**The data**
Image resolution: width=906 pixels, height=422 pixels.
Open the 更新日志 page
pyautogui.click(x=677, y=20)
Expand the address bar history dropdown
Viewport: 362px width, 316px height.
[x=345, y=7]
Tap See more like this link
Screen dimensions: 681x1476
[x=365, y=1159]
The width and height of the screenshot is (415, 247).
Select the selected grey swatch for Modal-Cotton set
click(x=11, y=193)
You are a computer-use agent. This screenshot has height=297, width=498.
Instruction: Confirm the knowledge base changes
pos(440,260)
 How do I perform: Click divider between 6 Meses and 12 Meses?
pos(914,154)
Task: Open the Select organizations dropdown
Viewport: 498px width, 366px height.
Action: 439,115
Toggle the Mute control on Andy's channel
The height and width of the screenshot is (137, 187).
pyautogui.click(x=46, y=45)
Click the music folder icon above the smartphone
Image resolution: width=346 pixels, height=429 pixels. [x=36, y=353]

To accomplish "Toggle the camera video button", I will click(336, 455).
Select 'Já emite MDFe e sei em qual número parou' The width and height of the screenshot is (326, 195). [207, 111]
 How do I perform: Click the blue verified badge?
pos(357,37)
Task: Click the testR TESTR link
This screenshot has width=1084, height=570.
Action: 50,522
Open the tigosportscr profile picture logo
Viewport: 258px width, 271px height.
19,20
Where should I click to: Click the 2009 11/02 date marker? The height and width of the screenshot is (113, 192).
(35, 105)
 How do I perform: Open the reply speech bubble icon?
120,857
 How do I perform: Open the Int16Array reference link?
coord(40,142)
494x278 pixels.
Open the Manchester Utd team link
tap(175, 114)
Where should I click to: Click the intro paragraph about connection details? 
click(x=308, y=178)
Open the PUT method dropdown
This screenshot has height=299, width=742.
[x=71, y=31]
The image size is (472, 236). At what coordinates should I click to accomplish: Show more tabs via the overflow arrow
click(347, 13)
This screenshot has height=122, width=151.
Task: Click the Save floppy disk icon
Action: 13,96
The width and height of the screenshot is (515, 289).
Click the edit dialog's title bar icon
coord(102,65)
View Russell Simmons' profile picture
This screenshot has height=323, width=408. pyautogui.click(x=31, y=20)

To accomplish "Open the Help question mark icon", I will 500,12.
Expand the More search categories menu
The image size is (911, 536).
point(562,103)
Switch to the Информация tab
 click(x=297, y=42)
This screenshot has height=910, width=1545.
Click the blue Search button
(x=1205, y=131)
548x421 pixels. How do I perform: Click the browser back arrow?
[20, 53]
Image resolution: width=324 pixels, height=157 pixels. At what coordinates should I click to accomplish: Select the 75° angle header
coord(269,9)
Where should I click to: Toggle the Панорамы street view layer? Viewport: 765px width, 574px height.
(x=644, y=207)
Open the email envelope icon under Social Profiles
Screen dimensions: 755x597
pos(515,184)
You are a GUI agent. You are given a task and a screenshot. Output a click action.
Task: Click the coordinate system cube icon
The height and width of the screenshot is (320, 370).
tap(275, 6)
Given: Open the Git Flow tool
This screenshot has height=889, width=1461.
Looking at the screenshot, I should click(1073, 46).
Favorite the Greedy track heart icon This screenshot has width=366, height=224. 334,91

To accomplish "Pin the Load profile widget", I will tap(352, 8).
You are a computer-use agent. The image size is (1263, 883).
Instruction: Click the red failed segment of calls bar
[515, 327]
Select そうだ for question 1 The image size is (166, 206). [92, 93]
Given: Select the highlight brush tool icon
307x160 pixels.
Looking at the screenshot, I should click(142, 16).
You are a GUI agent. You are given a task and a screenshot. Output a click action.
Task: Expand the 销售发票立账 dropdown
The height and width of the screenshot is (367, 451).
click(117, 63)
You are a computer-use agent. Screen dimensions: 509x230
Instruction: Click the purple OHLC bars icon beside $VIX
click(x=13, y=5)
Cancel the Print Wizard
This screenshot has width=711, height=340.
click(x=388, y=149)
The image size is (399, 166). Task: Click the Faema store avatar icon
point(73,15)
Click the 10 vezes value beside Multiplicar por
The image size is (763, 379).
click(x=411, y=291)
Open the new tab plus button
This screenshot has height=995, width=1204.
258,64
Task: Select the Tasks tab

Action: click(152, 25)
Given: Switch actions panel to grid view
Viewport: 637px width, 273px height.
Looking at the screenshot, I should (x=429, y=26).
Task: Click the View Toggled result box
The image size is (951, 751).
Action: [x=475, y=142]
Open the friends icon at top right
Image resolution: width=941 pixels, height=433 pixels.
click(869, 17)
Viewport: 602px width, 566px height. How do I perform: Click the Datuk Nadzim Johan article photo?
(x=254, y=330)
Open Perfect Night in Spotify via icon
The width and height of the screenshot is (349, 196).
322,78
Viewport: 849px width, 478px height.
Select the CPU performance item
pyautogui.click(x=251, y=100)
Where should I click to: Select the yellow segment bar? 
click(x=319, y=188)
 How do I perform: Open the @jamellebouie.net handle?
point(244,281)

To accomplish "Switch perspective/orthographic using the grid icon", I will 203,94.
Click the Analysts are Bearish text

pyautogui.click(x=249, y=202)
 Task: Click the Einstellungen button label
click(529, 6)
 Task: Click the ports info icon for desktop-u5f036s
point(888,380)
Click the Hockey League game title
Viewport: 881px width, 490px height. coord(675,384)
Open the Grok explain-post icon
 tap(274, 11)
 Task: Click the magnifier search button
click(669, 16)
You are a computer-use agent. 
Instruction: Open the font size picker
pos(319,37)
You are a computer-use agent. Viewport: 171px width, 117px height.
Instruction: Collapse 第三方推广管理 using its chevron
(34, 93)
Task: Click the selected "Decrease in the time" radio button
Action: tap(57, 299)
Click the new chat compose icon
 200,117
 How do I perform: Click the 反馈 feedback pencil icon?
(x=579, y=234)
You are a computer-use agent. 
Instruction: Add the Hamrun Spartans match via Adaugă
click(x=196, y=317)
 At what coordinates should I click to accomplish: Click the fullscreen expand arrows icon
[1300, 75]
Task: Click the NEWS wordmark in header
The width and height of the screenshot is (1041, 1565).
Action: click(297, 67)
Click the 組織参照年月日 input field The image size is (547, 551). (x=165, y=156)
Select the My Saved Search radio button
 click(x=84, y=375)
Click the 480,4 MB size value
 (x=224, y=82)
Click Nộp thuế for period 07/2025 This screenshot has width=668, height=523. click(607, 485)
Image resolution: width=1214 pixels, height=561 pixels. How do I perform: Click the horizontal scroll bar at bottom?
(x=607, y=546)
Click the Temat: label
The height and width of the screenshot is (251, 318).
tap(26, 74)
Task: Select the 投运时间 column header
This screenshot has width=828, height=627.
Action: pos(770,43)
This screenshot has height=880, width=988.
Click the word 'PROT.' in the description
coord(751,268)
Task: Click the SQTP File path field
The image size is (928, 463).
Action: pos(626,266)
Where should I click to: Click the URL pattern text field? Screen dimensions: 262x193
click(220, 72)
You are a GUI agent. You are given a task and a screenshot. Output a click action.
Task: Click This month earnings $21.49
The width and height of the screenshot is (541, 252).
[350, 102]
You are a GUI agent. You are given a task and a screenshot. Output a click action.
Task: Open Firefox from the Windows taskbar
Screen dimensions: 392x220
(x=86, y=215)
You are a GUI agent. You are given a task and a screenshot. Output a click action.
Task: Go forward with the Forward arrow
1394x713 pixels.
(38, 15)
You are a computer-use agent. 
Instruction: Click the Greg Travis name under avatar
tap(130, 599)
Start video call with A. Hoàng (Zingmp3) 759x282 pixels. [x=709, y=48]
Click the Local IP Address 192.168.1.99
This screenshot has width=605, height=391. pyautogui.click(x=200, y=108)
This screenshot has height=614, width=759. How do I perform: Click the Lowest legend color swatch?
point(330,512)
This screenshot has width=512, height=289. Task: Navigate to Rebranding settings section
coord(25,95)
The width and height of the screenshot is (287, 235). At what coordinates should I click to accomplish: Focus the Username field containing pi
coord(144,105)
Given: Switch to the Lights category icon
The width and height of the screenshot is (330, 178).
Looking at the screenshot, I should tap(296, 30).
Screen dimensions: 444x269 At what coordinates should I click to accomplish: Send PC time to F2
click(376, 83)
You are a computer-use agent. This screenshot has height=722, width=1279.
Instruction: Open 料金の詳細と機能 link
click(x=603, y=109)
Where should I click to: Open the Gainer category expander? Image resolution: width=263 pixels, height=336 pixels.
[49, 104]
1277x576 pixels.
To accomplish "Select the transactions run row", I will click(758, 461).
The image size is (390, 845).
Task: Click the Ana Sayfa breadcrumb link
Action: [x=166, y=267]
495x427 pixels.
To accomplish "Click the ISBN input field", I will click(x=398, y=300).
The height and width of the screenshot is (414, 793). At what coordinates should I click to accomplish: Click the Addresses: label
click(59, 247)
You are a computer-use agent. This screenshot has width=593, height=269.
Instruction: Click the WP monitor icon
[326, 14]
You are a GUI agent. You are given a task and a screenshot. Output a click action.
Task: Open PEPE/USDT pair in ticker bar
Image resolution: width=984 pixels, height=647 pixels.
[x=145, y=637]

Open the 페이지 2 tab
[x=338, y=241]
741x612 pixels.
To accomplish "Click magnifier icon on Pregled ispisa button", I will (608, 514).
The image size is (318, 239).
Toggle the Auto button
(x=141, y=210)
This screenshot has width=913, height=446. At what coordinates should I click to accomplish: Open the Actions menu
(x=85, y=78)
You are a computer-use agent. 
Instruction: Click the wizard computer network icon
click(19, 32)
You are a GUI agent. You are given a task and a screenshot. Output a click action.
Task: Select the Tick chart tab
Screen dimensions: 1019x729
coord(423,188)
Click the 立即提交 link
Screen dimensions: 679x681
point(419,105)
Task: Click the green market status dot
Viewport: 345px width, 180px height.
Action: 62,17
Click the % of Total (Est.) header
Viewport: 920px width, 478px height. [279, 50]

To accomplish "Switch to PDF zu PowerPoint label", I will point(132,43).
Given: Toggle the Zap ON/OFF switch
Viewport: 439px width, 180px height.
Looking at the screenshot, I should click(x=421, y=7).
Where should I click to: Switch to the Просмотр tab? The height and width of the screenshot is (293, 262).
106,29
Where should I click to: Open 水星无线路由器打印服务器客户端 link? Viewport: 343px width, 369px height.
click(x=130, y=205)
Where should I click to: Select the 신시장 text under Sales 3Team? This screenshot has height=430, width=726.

**Exercise instructions**
Extract every line of the records above that contains the word "video".

**Your solution**
To accomplish "Toggle the camera video button", I will click(336, 455).
Start video call with A. Hoàng (Zingmp3) 759x282 pixels. [x=709, y=48]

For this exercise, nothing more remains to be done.